From the Beatles to Taylor Swift, everyone's music is available digitally now. People used to think technology is killing the music industry, but it's technology which is reviving it. So for musicians who are also interested in programming, data science is one way to get onboard with the idea. Spotify and Pandora know just the right track to play next thanks to data science. Wondering which song did well and why, look no further, the answer is in data science.
Pandora was perhaps the frontrunner of combining the two when it started the 'Music Genome Project' way back in 1999 before terms like Big Data even existed. The project considers songs as datasets and analyzes each song using up to 450 distinct musical characteristics or “genes”. A person – a trained music analyst with an actual degree in music – and automated algorithms comb through the song and classify it as Pop/Rock, Hip-Hop/Electronica, Jazz, World Music, and Classical. Decoding the “genes” of the song helps Pandora find the similarities and then successfully predict what a user might like listening to next.

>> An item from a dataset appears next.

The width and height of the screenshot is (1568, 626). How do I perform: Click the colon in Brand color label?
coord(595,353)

Even Spotify uses Big Data and would probably not be able to function if it didn't have the tools to do so. Imagine managing the playlists of over 75 million active users and sending them suggestions for what they might like. Not possible unless you have a dedicated program which does it for. Their updated “discovery” page also uses a lot of data to come up with recommendations and modify them depending on your previous listening choices.
Remember how Spotify tried to predict the 2013 Grammy Awards winners in the beginning of the year? They used data collected from their listener's music preferences to determine how popular the song would be. “Spotify strives to be entirely data driven,” said Jason Palmer, a software engineer at Spotify in a May 2013 blog post. “Sounds robotic, but humans cannot be trusted so it’s cool,” he adds.

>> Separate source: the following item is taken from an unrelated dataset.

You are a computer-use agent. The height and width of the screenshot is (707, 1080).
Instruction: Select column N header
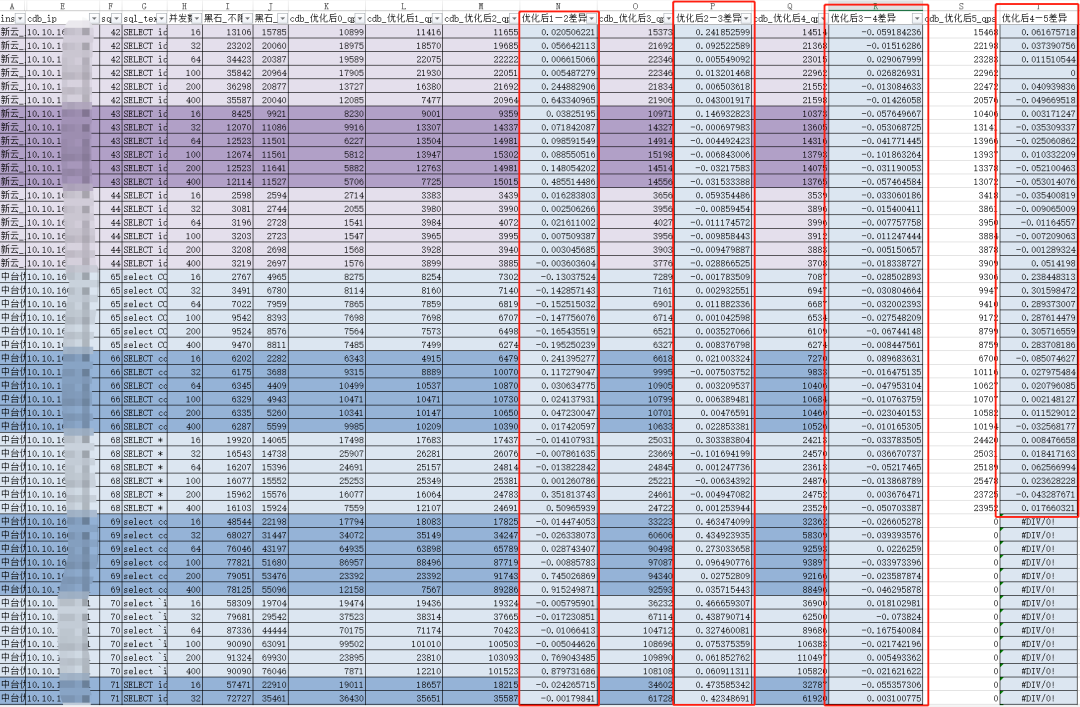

Other innovations are being created due to a growing need for data science in music. Three data scientists at the University of Antwerp in Belgium made a tool which accurately predicted the next Billboard Top 10 song. They analyzed dance hits from 1985 through 2014 and created an algorithm which examined 139 musical aspects of the song. Some were basics like length, number of beats per minute, key and loudness and some were more intangible like the tone color of the song. The result: a tool where you upload a song and it instantly tells you how well it would do.
Another tool was developed by three students in the master of information and data science program at the University of California, Berkeley. They used data science principles to analyze rap lyrics from 1979 to 2015. They were also working on 'hit prediction' or what made a rap song enter the weekly Billboard Top 100 charts. They found rap songs fared really badly during the 1980s and only started picking up in the 2000s. They also looked at song lyrics, profanity and the theme of the song because someone singing about “Trap Queen” might not have done well at all in the 1980s or even the 2000s.
Their results are shown in charts and users can enter the lyrics of a song and a year to find out if something will be a hit. They even suggest songs similar to the one you looked up. So this year's rap hit, Wiz Khalifa's “See you again” would be a hit.
All of this data coming in from different places is not only useful to the streaming sites but also to music producers and singers. In the older days, music professionals had no idea about their audience demographics and now they can even find out who the competition is. Both Jay Z and Kanye West might not know why their song bombed, but Spotify and Pandora will. The streaming industry has definitely changed music in the past few years with the internet introducing people in the U.S. to J-Pop and K-Pop and data science will continue to change it further.